Effects of indomethacin on kidney function in type 1 (insulin-dependent) diabetic patients with nephropathy
- PMID: 3471610
- DOI: 10.1007/BF00274575
Effects of indomethacin on kidney function in type 1 (insulin-dependent) diabetic patients with nephropathy
Abstract
We investigated whether the glomerular synthesis of prostaglandins modulates the glomerular filtration rate and albuminuria in diabetic nephropathy. The urinary excretion of immunoreactive prostaglandin E2 (253 pg/min) was significantly elevated in eight Type 1 (insulin-dependent) diabetic women with nephropathy as compared with nine normoalbuminuric Type 1 diabetic women (95 pg/min) and 11 non-diabetic women (132 pg/min), respectively (p less than 0.01).
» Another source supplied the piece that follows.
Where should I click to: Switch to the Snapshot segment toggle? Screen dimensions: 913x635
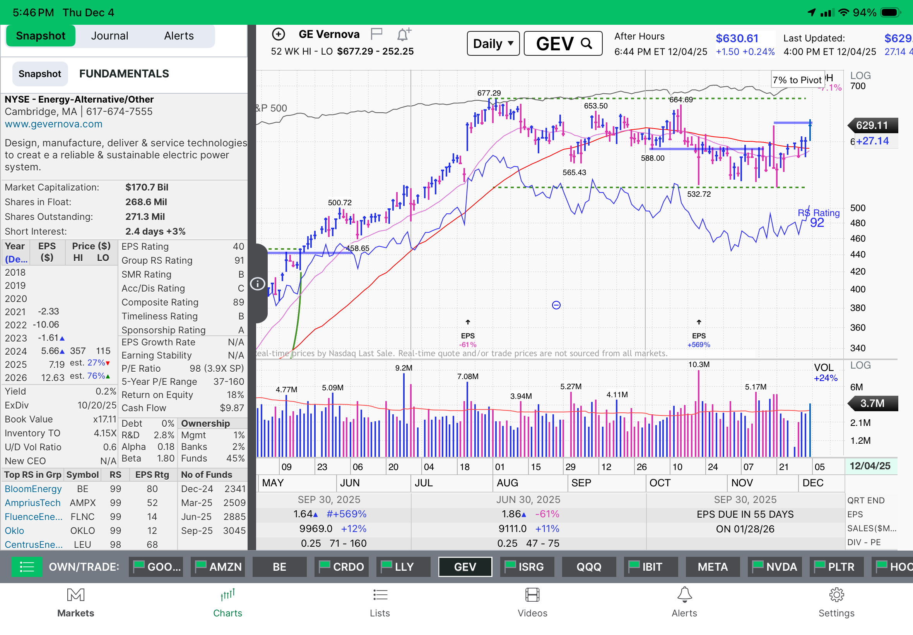pos(40,74)
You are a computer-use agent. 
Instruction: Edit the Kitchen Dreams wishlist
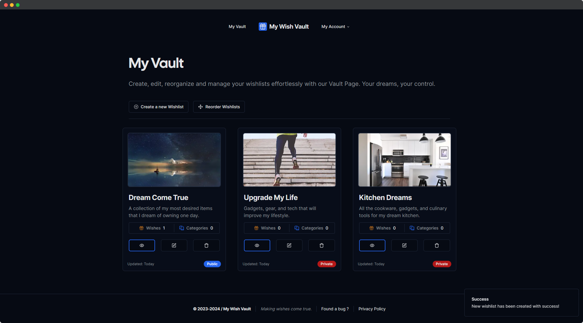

Glomerular filtration rate (single bolus 51Cr-EDTA technique) and albuminuria (radioimmunoassay) were measured twice within two weeks in the eight Type 1 diabetic women with nephropathy. All eight patients were on a diabetic diet without sodium restriction. The study was performed as a randomized double-blind trial, with the patients receiving either indomethacin (150 mg/day) or placebo for three days prior to the kidney function studies. Indomethacin treatment induced a significant reduction in urinary prostaglandin E2 excretion (73%, p less than 0.01), glomerular filtration rate diminished from 120 +/- 18 to 106 +/- 17 ml/min/1.73 m2 (p less than 0.05), albuminuria declined from 148 to 69 micrograms/min (median and range) (p less than 0.05) and fractional clearance of albumin diminished 42% (p less than 0.05). Blood glucose concentrations were comparable during the placebo and indomethacin treatment, 13.4 +/- 4 versus 14.2 +/- 3 mmol/l, respectively. Our results suggest that glomerular filtration rate in early diabetic nephropathy is dependent on the enhanced glomerular synthesis of vasodilating prostaglandins.